An 84-year-old man in China is the first recipient of a knee replacement using 3D printing technology to fill large bone defects with tantalum, a rare metal. The hospital, First Hospital Affiliated to Southwest Hospital, is located in Chongqing Municipality.
Knee replacement surgery is a common solution for people with severe, chronic knee pain. It’s an effective way to treat late-stage knee disease, reducing pain and increasing quality of life for patients. Traditionally, knee-replacement procedures have generally used cement implants or bone grafts, both of which can cause problems that affect the implant’s lifespan and stability. The shape of bone defects varies considerably, and modular metal cannot correct the defects, but porous tantalum solves that technical challenge.

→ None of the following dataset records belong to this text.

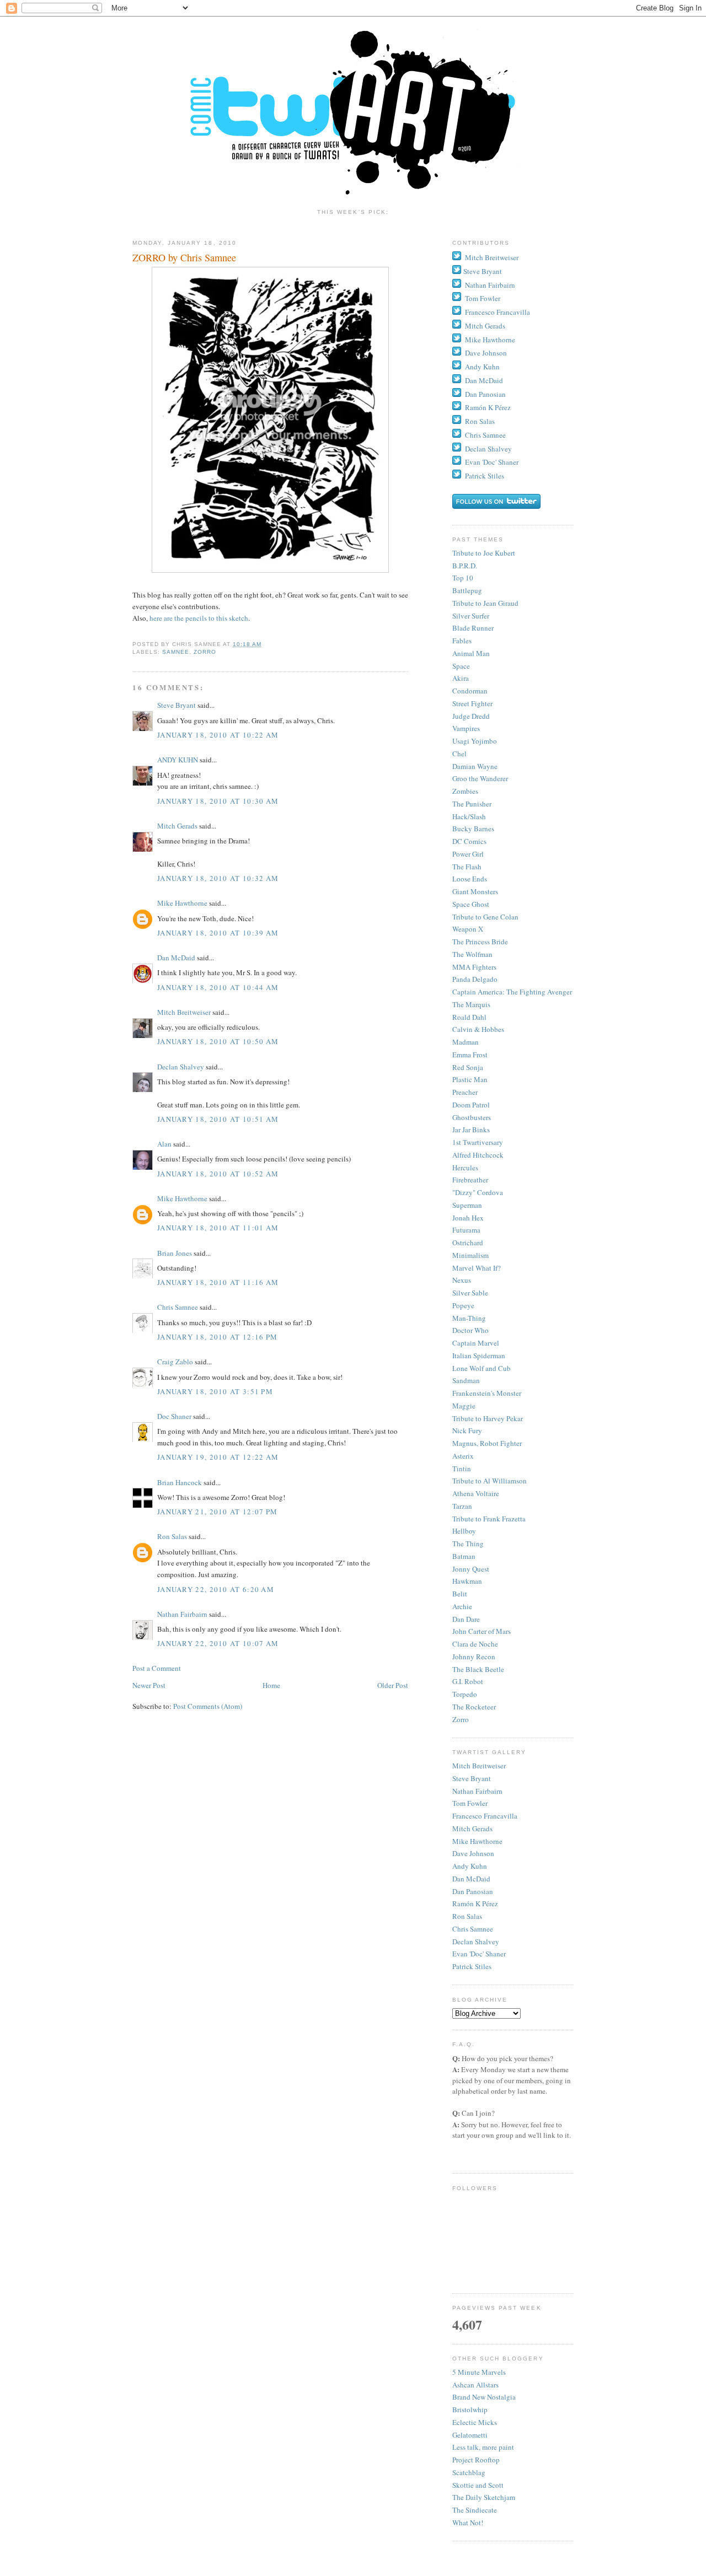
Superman (467, 1205)
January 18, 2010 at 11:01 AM (218, 1228)
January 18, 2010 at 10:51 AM (218, 1119)
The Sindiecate (474, 2510)
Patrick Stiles (484, 476)
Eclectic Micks (474, 2422)
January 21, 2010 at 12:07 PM (217, 1511)
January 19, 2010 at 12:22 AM (218, 1457)
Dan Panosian (485, 394)
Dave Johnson (486, 353)
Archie (462, 1606)
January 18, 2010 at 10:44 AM (218, 987)
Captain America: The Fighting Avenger (512, 992)
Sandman (466, 1380)
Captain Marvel (475, 1343)
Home (271, 1685)
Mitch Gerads (177, 826)
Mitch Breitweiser (184, 1012)
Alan (164, 1144)
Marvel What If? (476, 1268)
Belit (459, 1594)
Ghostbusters (471, 1117)
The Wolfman (472, 954)
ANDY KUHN (177, 760)
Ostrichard (467, 1242)
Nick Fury (467, 1430)
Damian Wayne (475, 766)
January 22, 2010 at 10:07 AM (218, 1643)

The 3D printed tantalum implant is more compact and stable than a titanium implant would have been, factors that simplified the surgical procedure and lowered the risk of complication. The surgical team built a porous 3D model, tailored for the patient’s particular knee problem using visual data from CT scans. Using the information from the scan, the defective knee was digitally reconstructed prior to virtually simulating the implantation procedure.
In the past, the high melting point of tantalum (3,020 degrees C) would disqualify it from use in metal 3D printers. However, Southwest Hospital used specialist equipment to 3D print the patient’s knee implant in the tantalum.
The shape of the bone defects varies greatly, and existing modular metal cannot correct the defects. Porous tantalum has been developed to solve the technical problem. Tantalum pads are individually designed for patients by computer-aided design and precise 3D-printing technology.